Bauarbeiten sollten im Februar beginnen
Über diese Auskunft empörten sich Bezirkspolitiker und die Mitglieder der Willkommensinitiative "Netzwerk Integration Lindenthal". Die Oberbürgermeisterin schaltete sich ein. "Denkmalpflegerische Belange sind immer angemessen zu berücksichtigen", so Henriette Reker, "in diesem Fall überwiegt aber das besondere öffentliche Interesse daran, den geflüchteten Menschen eine Unterkunft zu verschaffen." Sie stellt klar, dass die Verwaltung an der Dürener Straße eine Unterkunft für 60 Menschen errichten wird.

** Schriftliche Aufgabe 1 **
Schreiben Sie aus dem Text über die Unterkunft an der Dürener Straße die Stelle von "Bauarbeiten sollten im" bis "Menschen errichten wird." wörtlich ab.

** Übungsmaterial **
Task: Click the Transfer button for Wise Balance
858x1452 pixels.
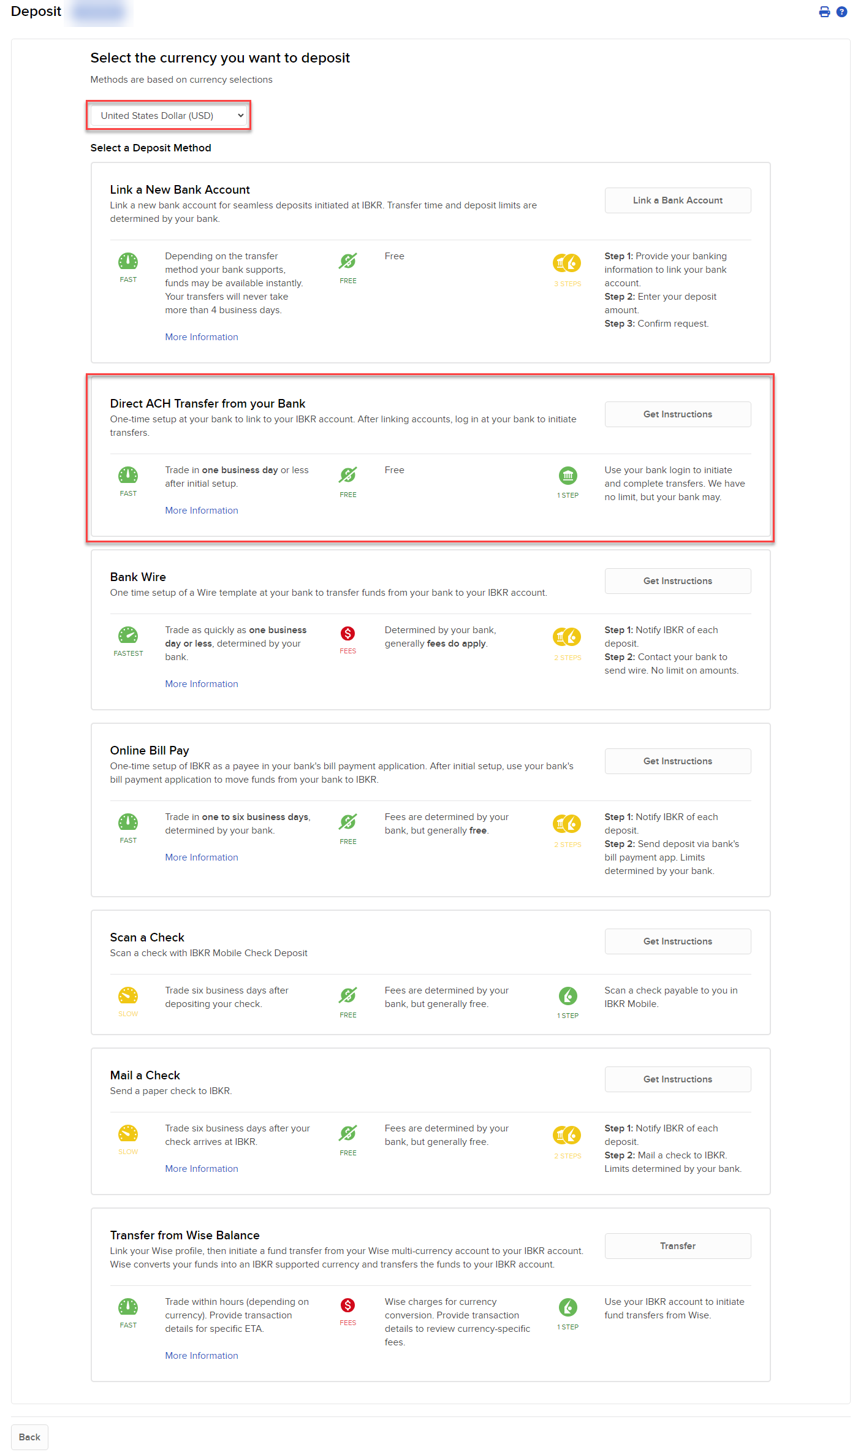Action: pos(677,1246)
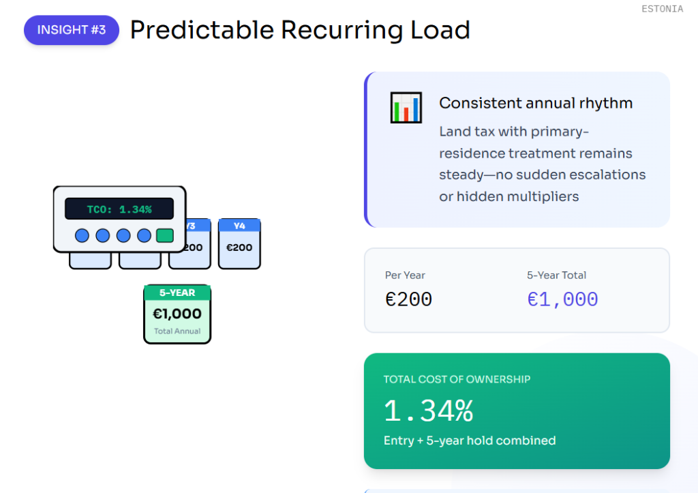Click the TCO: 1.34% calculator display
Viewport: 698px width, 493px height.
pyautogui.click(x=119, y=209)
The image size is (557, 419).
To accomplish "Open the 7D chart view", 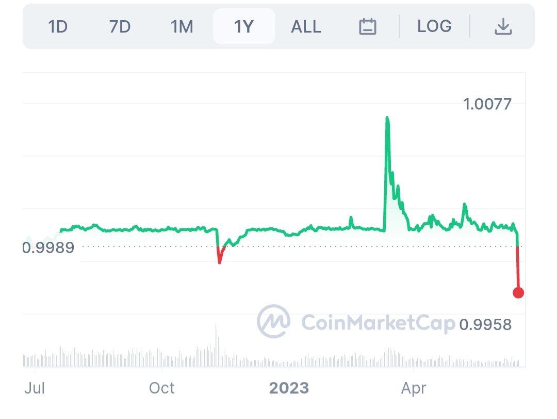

** Schriftliche Aufgabe 2 **
Schreiben Sie alle Einträge oben noch einmal ab und setzen Sie dabei "Send" an die Stelle von "Transfer", sonst bleibt alles gleich. Die Bilder lassen Sie dabei weg.

** Schriftliche Antwort 1 **
Bauarbeiten sollten im Februar beginnen
Über diese Auskunft empörten sich Bezirkspolitiker und die Mitglieder der Willkommensinitiative "Netzwerk Integration Lindenthal". Die Oberbürgermeisterin schaltete sich ein. "Denkmalpflegerische Belange sind immer angemessen zu berücksichtigen", so Henriette Reker, "in diesem Fall überwiegt aber das besondere öffentliche Interesse daran, den geflüchteten Menschen eine Unterkunft zu verschaffen." Sie stellt klar, dass die Verwaltung an der Dürener Straße eine Unterkunft für 60 Menschen errichten wird.

** Schriftliche Antwort 2 **
Task: Click the Send button for Wise Balance
858x1452 pixels.
Action: pos(677,1246)
Click the TCO: 1.34% calculator display
Viewport: 698px width, 493px height.
pyautogui.click(x=119, y=209)
The image size is (557, 419).
To accomplish "Open the 7D chart view", 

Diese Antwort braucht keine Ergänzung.